Wie sehr Sprache Gefühle lenkt, vermeintliche Gewissheiten schafft und Annahmen verfestigt, erleben wir gerade wieder mit enormer Deutlichkeit. Worte formen Wirklichkeit, Sprache ist Macht. Populisten wissen und nutzen das. Rechte Ideologen wie Alexander Gauland, der Fraktionsvorsitzende der AfD im Bundestag, und Björn Höcke, Fraktionsvorsitzender der AfD im Thüringer Landtag, um nur die prominentesten zu nennen, benutzen ganz bewusst NS-Sprache und -Argumentation. Da sollen Menschen schon mal „entsorgt“ werden, „dieses politische System“, gemeint ist offensichtlich die Demokratie, müsse „weg“. Sie propagieren einen völkisch-biologischen Nationalismus, und stellen sich „unser Volk“ oder „unser Vaterland“ als eine ethnisch-homogene Gemeinschaft vor. Im Zuge der Flüchtlingskrise wurde dies besonders deutlich: „Wir“ müssen geschützt werden vor der Überfremdung. Beatrix von Storch, die später stellvertretende Bundessprecherin der AfD wurde, twitterte in diesem Zusammenhang 2018, bei den Migranten handle es sich um „barbarische, muslimische, gruppenvergewaltigende Männerhorden“. Die AfD verschiebt immer mehr die Grenzen des Sagbaren.

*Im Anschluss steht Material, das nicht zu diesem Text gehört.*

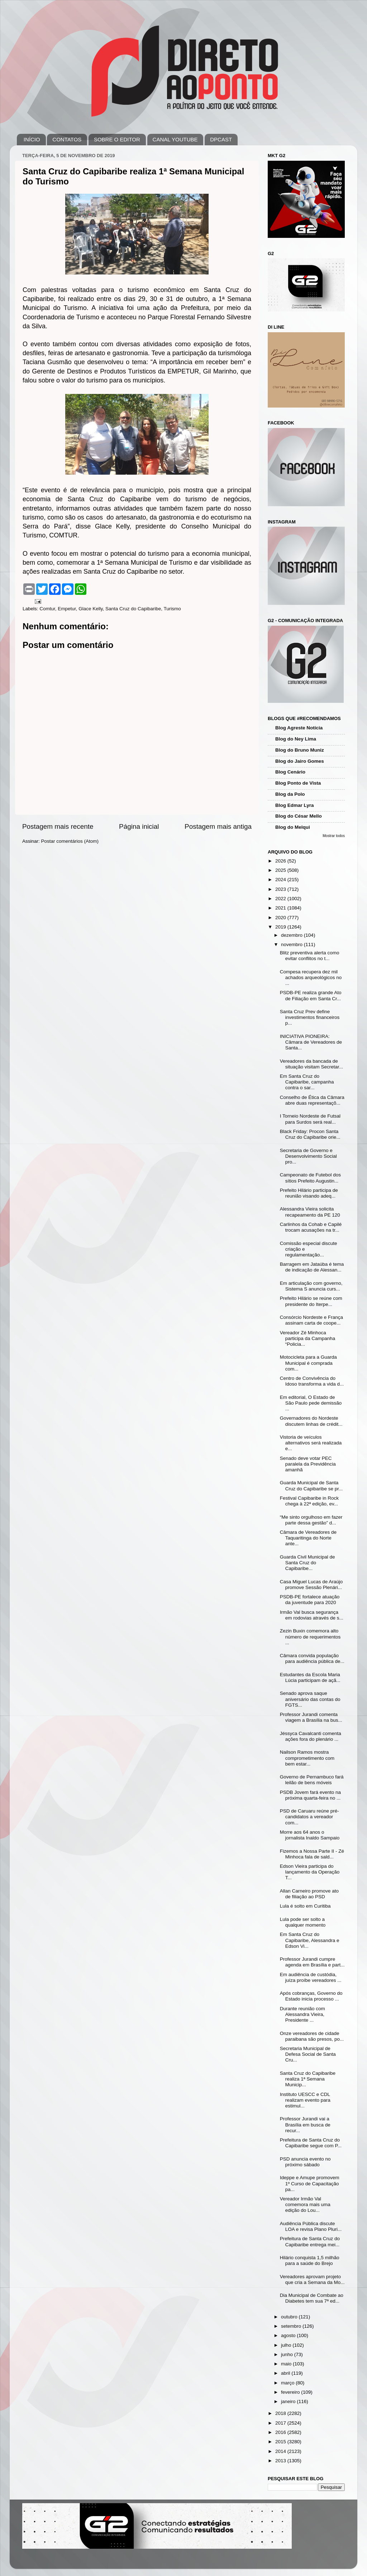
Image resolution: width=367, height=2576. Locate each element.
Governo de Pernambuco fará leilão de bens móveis (312, 1779)
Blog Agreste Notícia (299, 727)
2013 (281, 2460)
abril (286, 2373)
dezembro (292, 935)
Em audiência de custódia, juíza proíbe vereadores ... (311, 1977)
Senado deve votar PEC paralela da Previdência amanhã (308, 1464)
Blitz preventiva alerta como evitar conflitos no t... (309, 955)
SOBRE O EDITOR (117, 139)
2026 (281, 861)
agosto (289, 2335)
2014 (281, 2451)
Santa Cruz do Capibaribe (133, 608)
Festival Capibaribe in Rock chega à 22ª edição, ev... (309, 1500)
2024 (281, 879)
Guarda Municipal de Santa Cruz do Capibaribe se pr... (311, 1485)
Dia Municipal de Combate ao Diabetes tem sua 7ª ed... (311, 2298)
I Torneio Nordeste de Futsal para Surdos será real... (310, 1118)
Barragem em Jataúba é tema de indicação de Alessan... (312, 1267)
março (288, 2382)
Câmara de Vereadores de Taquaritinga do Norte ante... (308, 1537)
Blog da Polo (290, 794)
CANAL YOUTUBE (175, 139)
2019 (281, 927)
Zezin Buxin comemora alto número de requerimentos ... (310, 1636)
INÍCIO (32, 139)
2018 (281, 2413)
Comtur (47, 608)
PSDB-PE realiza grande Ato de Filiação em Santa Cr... (311, 995)
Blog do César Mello (298, 816)
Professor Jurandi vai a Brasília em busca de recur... (305, 2124)
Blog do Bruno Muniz (299, 750)
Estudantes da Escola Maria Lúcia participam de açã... (310, 1677)
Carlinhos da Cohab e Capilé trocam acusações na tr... (311, 1227)
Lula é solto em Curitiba (305, 1906)
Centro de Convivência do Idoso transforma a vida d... (312, 1381)
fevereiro (291, 2392)
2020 (281, 917)
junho (287, 2354)
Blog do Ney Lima (295, 739)
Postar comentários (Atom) (70, 841)
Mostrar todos (334, 836)
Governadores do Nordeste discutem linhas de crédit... (311, 1420)
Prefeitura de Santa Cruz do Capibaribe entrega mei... (310, 2241)
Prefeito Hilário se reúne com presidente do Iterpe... (311, 1301)
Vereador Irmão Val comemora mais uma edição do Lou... (305, 2204)
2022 (281, 898)
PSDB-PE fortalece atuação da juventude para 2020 (310, 1599)
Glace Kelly (90, 608)
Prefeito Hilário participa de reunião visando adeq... (309, 1193)
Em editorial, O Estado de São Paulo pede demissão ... (311, 1403)
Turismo (172, 608)
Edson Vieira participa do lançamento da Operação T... (310, 1871)
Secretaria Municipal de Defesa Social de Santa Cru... (308, 2054)
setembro (291, 2326)
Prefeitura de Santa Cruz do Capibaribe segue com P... (311, 2142)
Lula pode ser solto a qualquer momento (303, 1922)
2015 (281, 2441)
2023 (281, 889)
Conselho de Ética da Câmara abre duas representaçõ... (312, 1100)
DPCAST (221, 139)
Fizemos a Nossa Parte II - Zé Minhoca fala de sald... (312, 1854)
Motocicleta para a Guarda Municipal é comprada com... (308, 1362)
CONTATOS (66, 139)
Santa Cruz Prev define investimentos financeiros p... (310, 1017)
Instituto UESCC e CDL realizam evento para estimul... (305, 2100)
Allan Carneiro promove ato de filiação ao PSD (309, 1893)
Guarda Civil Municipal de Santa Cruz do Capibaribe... (307, 1562)
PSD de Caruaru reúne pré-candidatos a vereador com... (309, 1816)
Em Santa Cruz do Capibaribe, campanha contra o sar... (307, 1081)
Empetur (67, 608)
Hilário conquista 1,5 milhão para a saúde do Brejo (309, 2260)
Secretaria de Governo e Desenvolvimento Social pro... (308, 1156)
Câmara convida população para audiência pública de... (312, 1658)
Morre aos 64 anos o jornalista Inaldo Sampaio (310, 1835)
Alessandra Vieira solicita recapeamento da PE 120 (310, 1211)
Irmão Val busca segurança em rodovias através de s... (311, 1615)
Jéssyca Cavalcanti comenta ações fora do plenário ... (310, 1736)
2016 (281, 2432)
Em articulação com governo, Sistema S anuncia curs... (311, 1286)
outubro (290, 2316)
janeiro (289, 2401)
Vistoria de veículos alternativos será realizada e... (311, 1442)
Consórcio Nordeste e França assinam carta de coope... (311, 1320)
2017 (281, 2423)
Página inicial (139, 826)
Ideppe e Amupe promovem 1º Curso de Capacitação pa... (309, 2183)
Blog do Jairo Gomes (299, 761)
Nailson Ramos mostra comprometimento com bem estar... (307, 1757)
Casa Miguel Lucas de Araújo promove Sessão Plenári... (311, 1584)
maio (287, 2363)
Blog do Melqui (292, 827)
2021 (281, 908)
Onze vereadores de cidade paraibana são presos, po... (312, 2036)
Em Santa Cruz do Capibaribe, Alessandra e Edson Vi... (309, 1940)
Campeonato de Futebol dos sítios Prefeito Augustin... (310, 1177)
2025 (281, 870)
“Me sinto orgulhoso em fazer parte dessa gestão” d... (311, 1520)
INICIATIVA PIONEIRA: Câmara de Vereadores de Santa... (311, 1042)
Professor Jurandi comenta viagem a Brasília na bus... (311, 1717)
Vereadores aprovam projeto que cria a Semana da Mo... (312, 2279)
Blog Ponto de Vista (298, 783)
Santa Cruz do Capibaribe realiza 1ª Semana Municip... (307, 2078)
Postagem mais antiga (218, 826)
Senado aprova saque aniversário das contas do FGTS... (310, 1699)
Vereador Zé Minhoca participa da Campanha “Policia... (307, 1338)
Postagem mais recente (57, 826)
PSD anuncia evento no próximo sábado (305, 2161)
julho (286, 2345)
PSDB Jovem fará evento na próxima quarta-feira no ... (310, 1795)
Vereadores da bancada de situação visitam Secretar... (311, 1064)
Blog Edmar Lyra (294, 805)
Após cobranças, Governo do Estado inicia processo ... (311, 1996)
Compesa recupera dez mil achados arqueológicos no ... (311, 977)
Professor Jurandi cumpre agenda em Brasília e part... (312, 1962)
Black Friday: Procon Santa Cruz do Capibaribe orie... (310, 1134)
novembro (292, 944)
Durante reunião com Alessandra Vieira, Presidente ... (302, 2014)
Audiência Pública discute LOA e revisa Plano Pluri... (311, 2226)
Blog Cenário (290, 772)
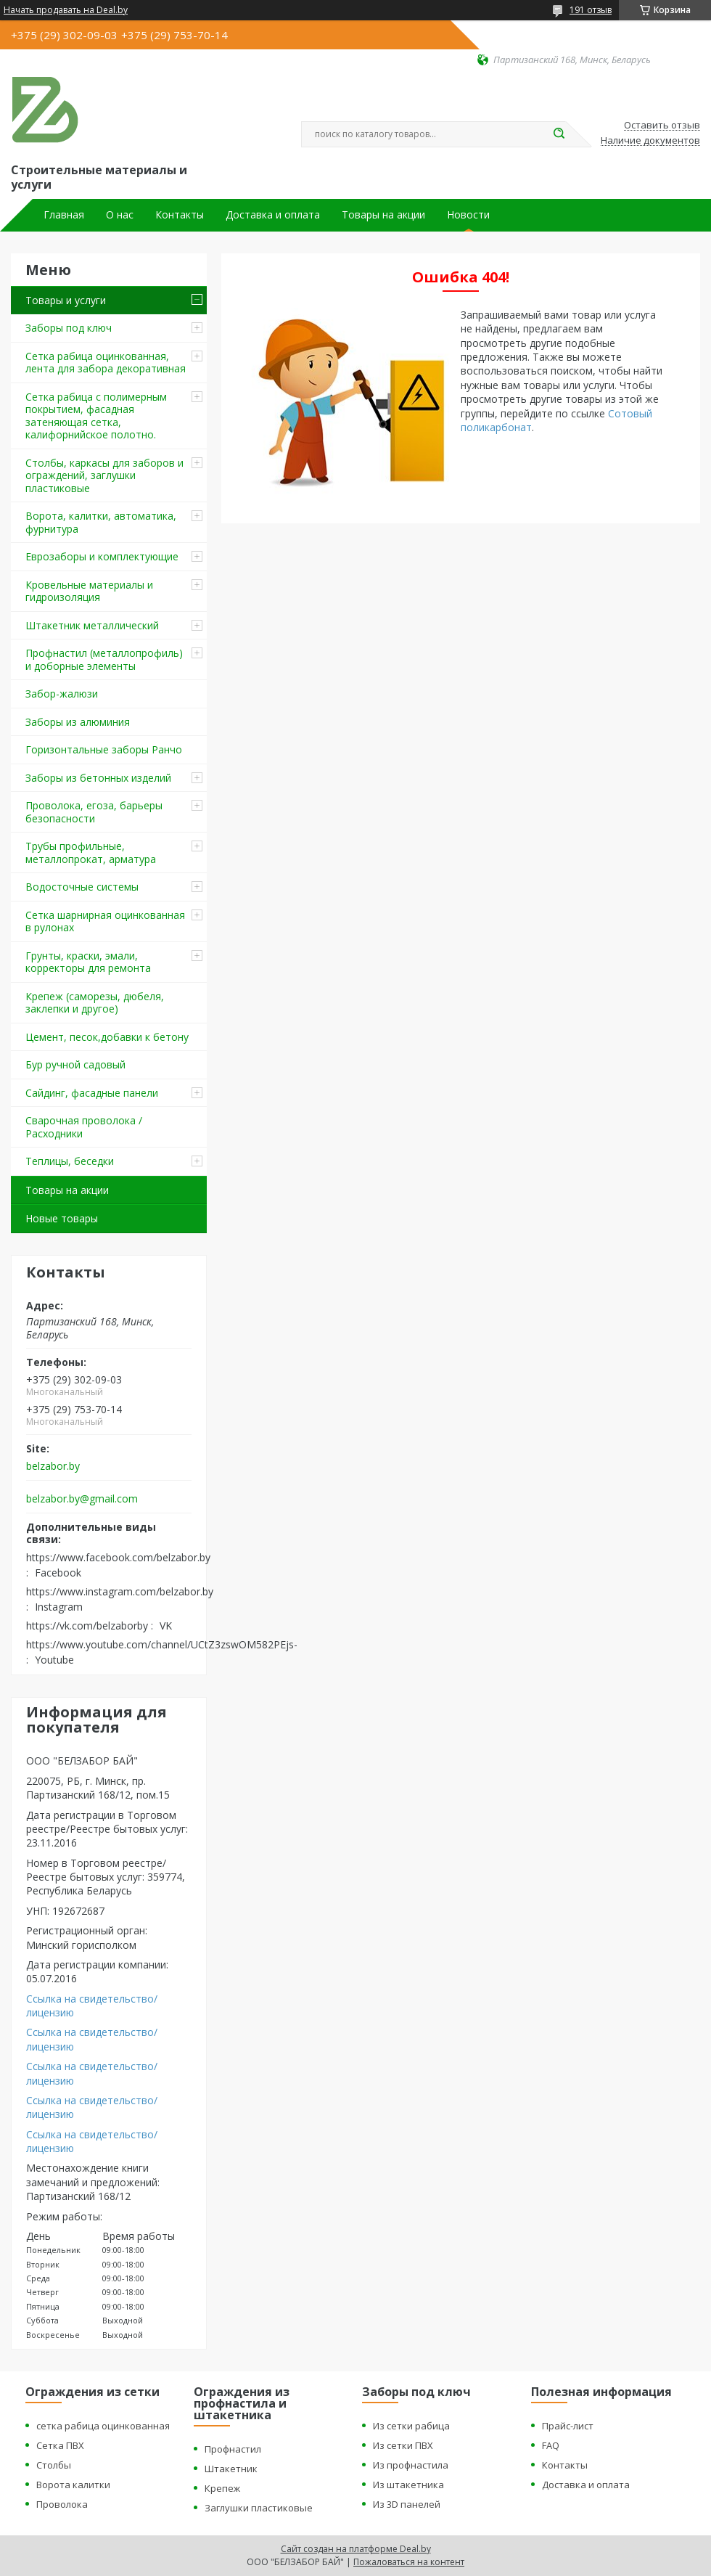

Wörter sind in der Lage, Realitäten abzubilden und zu hinterfragen. Sprache ist ein Instrument der Macht und eine Waffe, Worte können ausgrenzen und verletzen. Sigmund Freud hat die „Macht der Worte“ beschrieben, die Gefühle hervorrufen, geistige Einstellungen schaffen und vertiefen. Wenn Sprache Hass schürt, kann das fatale Auswirkungen haben, dies haben uns die rechtsradikalen und antisemitischen Anschläge der vergangenen Monate dramatisch vor Augen geführt.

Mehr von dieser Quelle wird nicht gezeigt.